> [Written exercise 1]:
According to the article on Wilson's Fourteen Points, on what date were the Fourteen Points proclaimed?
> [Written exercise 2]:
Translate this sentence from the article on Wilson's Fourteen Points into Spanish: "Leon Trotsky had rolled out all of the pre-war secret agreements for everyone to see in an effort to prove the war had not been fought for noble purposes."
> [Written exercise 3]:
From the article on Wilson's Fourteen Points, pull out everything from "Wilson's 14 Points" down to "for noble purposes.".

> [Document]:
Woodrow Wilson's Fourteen Points
A Post War Peace Plan Based on Utopian Idealism
Dec 15, 2008 Michael Streich
Responding to Woodrow Wilson’s post-war proposals in 1918, Georges Clemenceau supposedly said, “God Almighty gave mankind the Ten Commandments; and we rejected them. Now comes Wilson with his Fourteen Points…” Thought to be idealistic and Utopian, Wilson’s Fourteen Points were proclaimed January 8, 1918 before a Joint Session of Congress. Wilson’s introductory remarks presaged the tone of his points but also demonstrated his idealism: “The day of conquest and aggrandizement is gone by; so is also the day of secret covenants…”
Wilson's 14 Points Stressed Open Covenants of Peace, Openly Arrived At
Wilson begins his address by noting the recent peace “parlays” between the Russian government and Germany (the Central Powers) at Brest-Litovsk. Wilson’s laudatory comments omit the fact that Russia was under Bolshevik control and that the separate peace being negotiated had little to do with making the world safer for democracy. Leon Trotsky had rolled out all of the pre-war secret agreements for everyone to see in an effort to prove the war had not been fought for noble purposes.

> [Source excerpt]:
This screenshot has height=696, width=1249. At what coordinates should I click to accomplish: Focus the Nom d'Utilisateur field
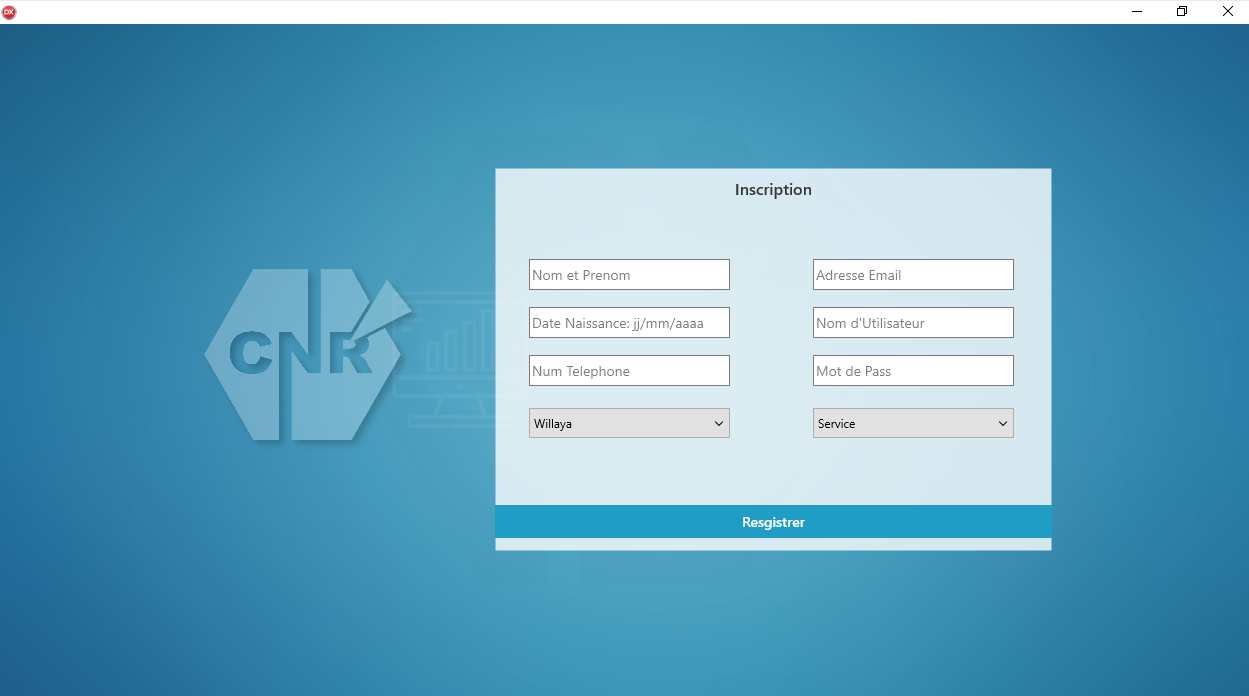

> [Correct answer 1]:
January 8, 1918

> [Correct answer 2]:
León Trotski había sacado a la luz todos los acuerdos secretos de antes de la guerra para que todos los vieran, en un intento de demostrar que la guerra no se había librado por fines nobles.

> [Correct answer 3]:
Wilson's 14 Points Stressed Open Covenants of Peace, Openly Arrived At
Wilson begins his address by noting the recent peace “parlays” between the Russian government and Germany (the Central Powers) at Brest-Litovsk. Wilson’s laudatory comments omit the fact that Russia was under Bolshevik control and that the separate peace being negotiated had little to do with making the world safer for democracy. Leon Trotsky had rolled out all of the pre-war secret agreements for everyone to see in an effort to prove the war had not been fought for noble purposes.